With the current popularity of reality TV shows and documentaries, it’s no surprise that someone decided to follow teens through band camp, auditions, rehearsals and competitions to document the lives of high school marching band students.
“From the 50 Yard Line,” a film by Doug Lantz, depicts the experiences of the marching bands at Dayton, Ohio-based Centerville High School, Lantz’s alma mater, and Los Angeles-based Fairfax High School, where music education was recently reinstated after 18 years of silence due to budget cuts. The documentary allows audiences to see just how emotionally gratifying—even life-changing—marching band can be for high school students.
“Instrumental music is being cut in high school across the country,” Lantz explains. “If people learn about the social and academic benefits of these programs, hopefully, [the programs] won’t be cut in the future. That’s one of the goals of this film.”

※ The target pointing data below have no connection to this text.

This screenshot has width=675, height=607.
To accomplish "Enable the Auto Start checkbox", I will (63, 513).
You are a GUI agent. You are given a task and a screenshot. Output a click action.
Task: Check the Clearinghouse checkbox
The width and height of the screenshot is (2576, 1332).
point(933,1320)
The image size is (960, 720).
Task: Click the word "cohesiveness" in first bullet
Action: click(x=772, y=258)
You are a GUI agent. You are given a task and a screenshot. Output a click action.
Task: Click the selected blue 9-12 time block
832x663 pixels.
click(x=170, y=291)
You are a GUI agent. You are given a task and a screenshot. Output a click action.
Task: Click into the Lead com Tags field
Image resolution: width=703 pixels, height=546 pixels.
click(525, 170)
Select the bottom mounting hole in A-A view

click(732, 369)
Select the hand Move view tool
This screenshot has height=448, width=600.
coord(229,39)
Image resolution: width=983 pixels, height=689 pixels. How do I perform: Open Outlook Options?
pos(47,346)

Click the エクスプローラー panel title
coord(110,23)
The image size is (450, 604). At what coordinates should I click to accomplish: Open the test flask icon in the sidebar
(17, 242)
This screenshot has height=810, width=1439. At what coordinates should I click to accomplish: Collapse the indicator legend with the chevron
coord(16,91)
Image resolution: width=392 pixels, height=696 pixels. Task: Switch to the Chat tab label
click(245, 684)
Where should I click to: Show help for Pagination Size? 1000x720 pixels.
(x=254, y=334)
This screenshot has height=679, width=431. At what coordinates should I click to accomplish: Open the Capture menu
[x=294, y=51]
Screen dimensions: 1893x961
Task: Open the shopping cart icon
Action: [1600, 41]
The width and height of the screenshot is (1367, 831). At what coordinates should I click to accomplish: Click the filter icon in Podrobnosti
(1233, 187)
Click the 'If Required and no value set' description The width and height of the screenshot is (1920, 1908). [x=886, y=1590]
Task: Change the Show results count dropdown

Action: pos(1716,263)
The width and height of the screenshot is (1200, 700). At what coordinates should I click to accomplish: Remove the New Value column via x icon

According to studies mentioned in the documentary, teens who participate in music programs have higher SAT scores and better math and science grades.
Marching bands also provide students with a supportive family atmosphere. “When that’s taken away, it’s staggering to think of what’s lost,” Lantz says.
“From the 50 Yard Line,” which Lantz nicknames “Marching Band Appreciation 101,” recently won the 2007 Viola M. Marshall Audience Choice Award for Best Documentary through the Rhode Island International Film Festival and Best Family Film at the 2007 Bluegrass Independent Film Festival in the greater Louisville, Ky., area.